> WHAT YOU WILL DO: Should any entry seem unclear, still set it down exactly as given, along with all the others.

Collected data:
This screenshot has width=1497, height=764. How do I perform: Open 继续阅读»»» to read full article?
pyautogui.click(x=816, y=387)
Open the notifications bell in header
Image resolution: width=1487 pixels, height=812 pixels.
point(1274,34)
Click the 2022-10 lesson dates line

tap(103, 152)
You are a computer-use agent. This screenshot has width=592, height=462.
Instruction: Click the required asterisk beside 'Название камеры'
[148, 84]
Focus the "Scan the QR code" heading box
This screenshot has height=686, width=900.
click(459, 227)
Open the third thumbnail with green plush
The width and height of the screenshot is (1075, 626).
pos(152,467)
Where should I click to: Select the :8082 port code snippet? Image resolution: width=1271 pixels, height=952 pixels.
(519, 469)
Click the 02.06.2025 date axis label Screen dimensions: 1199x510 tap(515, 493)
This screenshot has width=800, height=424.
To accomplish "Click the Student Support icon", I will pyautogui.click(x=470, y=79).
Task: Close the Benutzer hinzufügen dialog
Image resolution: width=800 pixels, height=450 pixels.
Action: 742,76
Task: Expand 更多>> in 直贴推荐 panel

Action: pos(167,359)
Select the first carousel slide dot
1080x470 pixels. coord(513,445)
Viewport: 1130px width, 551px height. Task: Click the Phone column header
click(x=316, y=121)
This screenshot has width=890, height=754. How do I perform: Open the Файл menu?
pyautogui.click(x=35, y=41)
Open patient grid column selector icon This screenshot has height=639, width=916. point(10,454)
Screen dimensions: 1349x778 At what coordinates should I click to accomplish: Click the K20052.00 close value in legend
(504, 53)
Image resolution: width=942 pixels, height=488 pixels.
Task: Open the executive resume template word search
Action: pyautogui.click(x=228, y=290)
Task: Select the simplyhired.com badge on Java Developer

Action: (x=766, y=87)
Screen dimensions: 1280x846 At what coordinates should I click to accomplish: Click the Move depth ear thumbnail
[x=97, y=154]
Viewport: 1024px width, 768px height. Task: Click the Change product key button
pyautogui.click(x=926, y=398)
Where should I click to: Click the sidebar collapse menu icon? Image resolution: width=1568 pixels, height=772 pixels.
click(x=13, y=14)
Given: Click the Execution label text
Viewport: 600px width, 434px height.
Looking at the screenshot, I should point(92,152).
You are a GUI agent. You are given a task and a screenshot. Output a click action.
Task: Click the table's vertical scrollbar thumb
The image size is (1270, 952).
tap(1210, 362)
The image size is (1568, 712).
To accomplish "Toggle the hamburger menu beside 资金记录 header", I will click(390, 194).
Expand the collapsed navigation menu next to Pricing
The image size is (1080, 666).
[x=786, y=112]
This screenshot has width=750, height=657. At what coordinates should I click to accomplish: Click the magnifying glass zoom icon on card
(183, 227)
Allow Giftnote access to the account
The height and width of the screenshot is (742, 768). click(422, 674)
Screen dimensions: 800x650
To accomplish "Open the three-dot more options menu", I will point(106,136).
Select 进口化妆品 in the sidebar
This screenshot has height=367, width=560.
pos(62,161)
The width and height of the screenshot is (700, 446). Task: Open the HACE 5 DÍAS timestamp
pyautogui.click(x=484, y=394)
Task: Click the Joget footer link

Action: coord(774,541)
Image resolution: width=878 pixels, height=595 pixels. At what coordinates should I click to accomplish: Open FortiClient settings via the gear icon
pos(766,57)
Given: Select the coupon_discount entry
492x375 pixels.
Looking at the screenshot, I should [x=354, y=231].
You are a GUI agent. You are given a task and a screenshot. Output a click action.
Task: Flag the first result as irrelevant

> ANSWER SPACE:
This screenshot has width=1497, height=764. How do I perform: Open 继续阅读»»» to read full article?
pyautogui.click(x=816, y=387)
Open the notifications bell in header
Image resolution: width=1487 pixels, height=812 pixels.
point(1274,34)
Click the 2022-10 lesson dates line

tap(103, 152)
You are a computer-use agent. This screenshot has width=592, height=462.
Instruction: Click the required asterisk beside 'Название камеры'
[148, 84]
Focus the "Scan the QR code" heading box
This screenshot has height=686, width=900.
click(459, 227)
Open the third thumbnail with green plush
The width and height of the screenshot is (1075, 626).
pos(152,467)
Where should I click to: Select the :8082 port code snippet? Image resolution: width=1271 pixels, height=952 pixels.
(519, 469)
Click the 02.06.2025 date axis label Screen dimensions: 1199x510 tap(515, 493)
This screenshot has width=800, height=424.
To accomplish "Click the Student Support icon", I will pyautogui.click(x=470, y=79).
Task: Close the Benutzer hinzufügen dialog
Image resolution: width=800 pixels, height=450 pixels.
Action: 742,76
Task: Expand 更多>> in 直贴推荐 panel

Action: pos(167,359)
Select the first carousel slide dot
1080x470 pixels. coord(513,445)
Viewport: 1130px width, 551px height. Task: Click the Phone column header
click(x=316, y=121)
This screenshot has width=890, height=754. How do I perform: Open the Файл menu?
pyautogui.click(x=35, y=41)
Open patient grid column selector icon This screenshot has height=639, width=916. point(10,454)
Screen dimensions: 1349x778 At what coordinates should I click to accomplish: Click the K20052.00 close value in legend
(504, 53)
Image resolution: width=942 pixels, height=488 pixels.
Task: Open the executive resume template word search
Action: pyautogui.click(x=228, y=290)
Task: Select the simplyhired.com badge on Java Developer

Action: (x=766, y=87)
Screen dimensions: 1280x846 At what coordinates should I click to accomplish: Click the Move depth ear thumbnail
[x=97, y=154]
Viewport: 1024px width, 768px height. Task: Click the Change product key button
pyautogui.click(x=926, y=398)
Where should I click to: Click the sidebar collapse menu icon? Image resolution: width=1568 pixels, height=772 pixels.
click(x=13, y=14)
Given: Click the Execution label text
Viewport: 600px width, 434px height.
Looking at the screenshot, I should point(92,152).
You are a GUI agent. You are given a task and a screenshot. Output a click action.
Task: Click the table's vertical scrollbar thumb
The image size is (1270, 952).
tap(1210, 362)
The image size is (1568, 712).
To accomplish "Toggle the hamburger menu beside 资金记录 header", I will click(390, 194).
Expand the collapsed navigation menu next to Pricing
The image size is (1080, 666).
[x=786, y=112]
This screenshot has width=750, height=657. At what coordinates should I click to accomplish: Click the magnifying glass zoom icon on card
(183, 227)
Allow Giftnote access to the account
The height and width of the screenshot is (742, 768). click(422, 674)
Screen dimensions: 800x650
To accomplish "Open the three-dot more options menu", I will point(106,136).
Select 进口化妆品 in the sidebar
This screenshot has height=367, width=560.
pos(62,161)
The width and height of the screenshot is (700, 446). Task: Open the HACE 5 DÍAS timestamp
pyautogui.click(x=484, y=394)
Task: Click the Joget footer link

Action: coord(774,541)
Image resolution: width=878 pixels, height=595 pixels. At what coordinates should I click to accomplish: Open FortiClient settings via the gear icon
pos(766,57)
Given: Select the coupon_discount entry
492x375 pixels.
Looking at the screenshot, I should [x=354, y=231].
You are a GUI agent. You are given a task and a screenshot. Output a click action.
Task: Flag the first result as irrelevant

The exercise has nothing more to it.